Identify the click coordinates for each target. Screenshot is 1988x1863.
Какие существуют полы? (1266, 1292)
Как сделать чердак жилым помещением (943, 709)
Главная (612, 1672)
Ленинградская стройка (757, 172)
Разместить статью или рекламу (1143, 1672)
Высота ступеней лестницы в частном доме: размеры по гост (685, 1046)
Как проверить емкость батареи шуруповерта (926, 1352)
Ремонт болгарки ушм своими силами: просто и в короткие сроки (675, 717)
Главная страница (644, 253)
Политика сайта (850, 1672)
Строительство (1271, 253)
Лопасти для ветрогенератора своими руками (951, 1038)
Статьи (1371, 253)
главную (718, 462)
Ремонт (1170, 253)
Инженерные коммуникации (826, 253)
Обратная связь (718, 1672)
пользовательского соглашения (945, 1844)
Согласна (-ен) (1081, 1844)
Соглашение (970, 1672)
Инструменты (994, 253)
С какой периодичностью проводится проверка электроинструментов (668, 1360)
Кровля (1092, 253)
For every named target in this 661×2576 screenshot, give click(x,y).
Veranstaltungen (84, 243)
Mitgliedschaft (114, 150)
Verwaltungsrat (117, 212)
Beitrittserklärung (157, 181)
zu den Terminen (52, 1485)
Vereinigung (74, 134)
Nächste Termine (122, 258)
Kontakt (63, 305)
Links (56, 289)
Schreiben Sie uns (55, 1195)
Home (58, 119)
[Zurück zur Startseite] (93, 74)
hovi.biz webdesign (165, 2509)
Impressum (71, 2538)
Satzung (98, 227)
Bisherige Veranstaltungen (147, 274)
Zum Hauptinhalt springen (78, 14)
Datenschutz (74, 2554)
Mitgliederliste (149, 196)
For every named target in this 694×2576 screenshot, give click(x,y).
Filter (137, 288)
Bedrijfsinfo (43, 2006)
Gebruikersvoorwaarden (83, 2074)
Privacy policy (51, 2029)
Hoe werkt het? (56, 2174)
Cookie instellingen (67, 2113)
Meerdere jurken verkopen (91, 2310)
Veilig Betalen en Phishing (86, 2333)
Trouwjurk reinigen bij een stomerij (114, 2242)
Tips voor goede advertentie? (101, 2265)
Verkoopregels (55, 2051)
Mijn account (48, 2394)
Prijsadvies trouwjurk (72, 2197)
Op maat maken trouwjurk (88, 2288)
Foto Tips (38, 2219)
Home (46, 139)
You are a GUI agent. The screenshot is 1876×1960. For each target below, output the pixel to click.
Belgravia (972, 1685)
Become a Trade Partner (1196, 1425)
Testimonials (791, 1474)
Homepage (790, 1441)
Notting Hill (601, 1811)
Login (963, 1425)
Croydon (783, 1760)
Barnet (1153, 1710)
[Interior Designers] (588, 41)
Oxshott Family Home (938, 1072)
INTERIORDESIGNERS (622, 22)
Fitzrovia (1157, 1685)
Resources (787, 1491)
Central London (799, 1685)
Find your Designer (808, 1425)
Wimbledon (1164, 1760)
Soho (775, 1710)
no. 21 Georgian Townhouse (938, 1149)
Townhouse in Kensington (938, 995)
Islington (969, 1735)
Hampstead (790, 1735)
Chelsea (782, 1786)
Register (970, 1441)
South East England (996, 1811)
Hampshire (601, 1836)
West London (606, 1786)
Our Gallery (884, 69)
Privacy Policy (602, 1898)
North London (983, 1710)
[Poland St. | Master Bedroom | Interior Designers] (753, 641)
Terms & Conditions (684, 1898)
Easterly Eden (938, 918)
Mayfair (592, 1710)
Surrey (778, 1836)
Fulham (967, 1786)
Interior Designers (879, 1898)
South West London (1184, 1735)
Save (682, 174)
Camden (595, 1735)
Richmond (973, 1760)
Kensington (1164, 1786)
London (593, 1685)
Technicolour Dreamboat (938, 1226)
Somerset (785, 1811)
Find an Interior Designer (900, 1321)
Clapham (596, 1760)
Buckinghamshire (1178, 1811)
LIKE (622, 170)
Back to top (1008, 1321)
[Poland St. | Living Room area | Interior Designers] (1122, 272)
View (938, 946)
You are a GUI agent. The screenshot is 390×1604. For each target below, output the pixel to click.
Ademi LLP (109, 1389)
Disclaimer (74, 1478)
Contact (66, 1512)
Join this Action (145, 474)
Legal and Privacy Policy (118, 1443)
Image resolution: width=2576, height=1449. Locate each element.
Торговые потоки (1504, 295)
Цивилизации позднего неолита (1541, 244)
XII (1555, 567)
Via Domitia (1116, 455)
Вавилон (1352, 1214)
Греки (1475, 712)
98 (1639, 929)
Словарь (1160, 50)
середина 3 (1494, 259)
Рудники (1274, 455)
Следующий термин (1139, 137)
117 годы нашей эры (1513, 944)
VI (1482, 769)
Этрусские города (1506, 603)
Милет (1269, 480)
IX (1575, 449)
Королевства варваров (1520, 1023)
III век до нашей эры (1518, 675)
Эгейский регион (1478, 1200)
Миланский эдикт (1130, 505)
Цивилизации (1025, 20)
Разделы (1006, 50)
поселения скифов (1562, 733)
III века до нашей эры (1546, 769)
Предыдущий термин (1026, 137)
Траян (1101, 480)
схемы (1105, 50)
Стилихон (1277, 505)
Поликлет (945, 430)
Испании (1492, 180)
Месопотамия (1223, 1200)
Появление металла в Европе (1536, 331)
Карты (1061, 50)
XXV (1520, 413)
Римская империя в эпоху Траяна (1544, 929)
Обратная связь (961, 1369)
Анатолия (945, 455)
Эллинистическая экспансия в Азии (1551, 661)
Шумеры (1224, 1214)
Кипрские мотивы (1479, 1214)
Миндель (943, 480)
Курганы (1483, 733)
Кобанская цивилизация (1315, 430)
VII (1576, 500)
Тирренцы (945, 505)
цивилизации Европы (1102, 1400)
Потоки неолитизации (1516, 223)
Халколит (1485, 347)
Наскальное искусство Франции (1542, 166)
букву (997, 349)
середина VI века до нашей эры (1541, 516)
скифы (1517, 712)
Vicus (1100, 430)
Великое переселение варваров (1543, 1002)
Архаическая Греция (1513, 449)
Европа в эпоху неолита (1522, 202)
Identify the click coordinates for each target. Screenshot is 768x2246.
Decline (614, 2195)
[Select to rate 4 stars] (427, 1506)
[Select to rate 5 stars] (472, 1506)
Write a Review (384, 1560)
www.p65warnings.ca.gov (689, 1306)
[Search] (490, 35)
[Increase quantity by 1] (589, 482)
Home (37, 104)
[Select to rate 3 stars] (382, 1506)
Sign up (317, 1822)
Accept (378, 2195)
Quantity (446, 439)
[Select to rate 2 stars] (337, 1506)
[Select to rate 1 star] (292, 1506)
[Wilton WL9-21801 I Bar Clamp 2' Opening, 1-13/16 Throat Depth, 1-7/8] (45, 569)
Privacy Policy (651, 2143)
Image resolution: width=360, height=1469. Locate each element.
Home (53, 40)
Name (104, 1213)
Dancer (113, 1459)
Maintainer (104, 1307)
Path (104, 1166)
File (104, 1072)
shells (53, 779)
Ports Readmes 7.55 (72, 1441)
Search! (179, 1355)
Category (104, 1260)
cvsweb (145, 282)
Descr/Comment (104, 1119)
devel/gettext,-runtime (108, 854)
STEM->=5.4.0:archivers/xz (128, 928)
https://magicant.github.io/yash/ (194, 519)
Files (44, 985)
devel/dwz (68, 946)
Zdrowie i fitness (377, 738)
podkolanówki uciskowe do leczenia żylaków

### Work item
Among the entries above, find the line with "Разделы (1006, 50)" and the line with "Архаическая Греция (1513, 449)"; give again exactly these two lines and all lines between them.

### Exercise output
Разделы (1006, 50)
поселения скифов (1562, 733)
III века до нашей эры (1546, 769)
Предыдущий термин (1026, 137)
Траян (1101, 480)
схемы (1105, 50)
Стилихон (1277, 505)
Поликлет (945, 430)
Испании (1492, 180)
Месопотамия (1223, 1200)
Появление металла в Европе (1536, 331)
Карты (1061, 50)
XXV (1520, 413)
Римская империя в эпоху Траяна (1544, 929)
Обратная связь (961, 1369)
Анатолия (945, 455)
Эллинистическая экспансия в Азии (1551, 661)
Шумеры (1224, 1214)
Кипрские мотивы (1479, 1214)
Миндель (943, 480)
Курганы (1483, 733)
Кобанская цивилизация (1315, 430)
VII (1576, 500)
Тирренцы (945, 505)
цивилизации Европы (1102, 1400)
Потоки неолитизации (1516, 223)
Халколит (1485, 347)
Наскальное искусство Франции (1542, 166)
букву (997, 349)
середина VI века до нашей эры (1541, 516)
скифы (1517, 712)
Vicus (1100, 430)
Великое переселение варваров (1543, 1002)
Архаическая Греция (1513, 449)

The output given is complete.